Is there an easy way to check my AGESA version? I'm on the latest BIOS revision for my motherboard and I still saw these symptoms.

hatsunearu · on June 4, 2017

Yeah, overclocking tends to fuck up certain corner cases--my friends once told me when you're debugging with a debugger you should turn off overclocking because that could really fuck up how the debugger works

tscs37 · on June 4, 2017

Hmm, I've compiled kernels several times on Arch Linux since I got my Ryzen build together and I haven't experienced this issue at all so far.

Might be affecting only a subset of users based on silicon?

wyldfire · on June 3, 2017

> The issue is happening on multiple versions of GCC but I haven't seen any reports when using LLVM/Clang or alternative compilers.

So, still to be ruled out is a bug in GCC itself?

qb45 · on June 3, 2017

Considering that it happens only on Ryzen and with multiple GCC versions and that the first post in this Gentoo forum thread shows segfaults in bash (not gcc) it looks rather like a CPU bug manifesting itself under load.

Nobody talked about even trying clang, knowing Phoronix they just couldn't resist mentioning it for drama or SEO.

aidenn0 · on June 4, 2017

Ryzen 1700 stock clock, lateset BIOS here.

Recompiling bash with gcc-6.3 made it much less likely to happen. After recompiling my entire system with 6.3, I haven't seen it happen yet, despite doing 8 hours straight of building.

Also recompiling my linux kernel with gcc-6.3 my ~72 hour kernel crashes seem to have gone away I had to reboot for an unrelated reason, after doing this, so only have two ~144 hour uptimes for my data.

watt · on June 4, 2017

Sounds like a CPU bug then.
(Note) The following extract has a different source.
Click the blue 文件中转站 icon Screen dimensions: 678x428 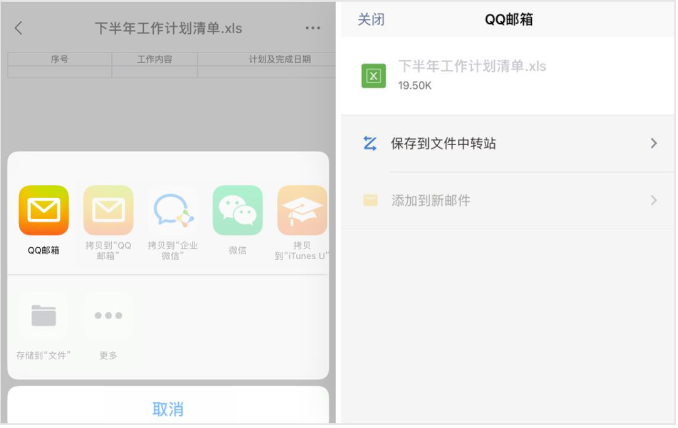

Recompiling made it so that certain instruction (or sequence of instructions) are not hit - avoiding hitting some kind of hardware problem. But the problem is still there.

qb45 · on June 4, 2017

Not really, it could equally well be a pre-6.3 GCC bug which resulted in outputting bad code.

What makes me think it may be CPU rather than GCC is that the segfault seems to happen nondeterministicly in a single-threaded bash binary running the same shell script with the same arguments each time.

Somebody also reported this oddity:

Strangely enough, the machine can run mprime for days on end without any trouble. However, an average run of the Glasgow Haskell Compiler's testsuite exhibits a handful of failures (typically segmentation faults). Even stranger, if I run a few mprime threads alongside a run of GHC's testsuite, mprime will itself sometimes crash with a segmentation fault.

So you have the same mprime binary which either crashes or not depending on whether GHC tests are running at the same time.

DannyBee · on June 4, 2017

"Considering that it happens only on Ryzen and with multiple GCC versions and that the first post in this Gentoo forum thread shows segfaults in bash (not gcc) it looks rather like a CPU bug manifesting itself under load. "

Well, maybe.

x86 is obviously a large target, and there are definitely weird corner cases and stuff that, while often not legal, just happen to work on intel and not amd (or vice versa)

I'd still bet on that before i'd bet on hardware bug. Certainly the hardware bugs occur, but software tends to be buggier :)

dom0 · on June 4, 2017

https://news.ycombinator.com/item?id=14480282

At least the part where a different process crashes sounds really more like a hardware problem, although it could of course also be a Kernel<->Hardware issue.

There is also this: https://www.reddit.com/r/programming/comments/6f08mb/compili...

gonzalezj · on June 4, 2017

Some users on Reddit are reporting that the problem goes away when they upgrade GCC: https://www.reddit.com/r/Amd/comments/6crru5/linux_instabili...

raverbashing · on June 4, 2017

I wonder if it might be some "exoteric" instruction combination, like something that makes sense on 386 or P5 but not today (performance wise)

raverbashing · on June 4, 2017

Whoever hits the issue should enable the creation of core files and analyse the corresponding backtrace

That would help identifying the concerned instructions

Qantourisc · on June 4, 2017

I'm not sure I have had this, I had to turn down -J on some jobs, but not all, so could still be a software problem.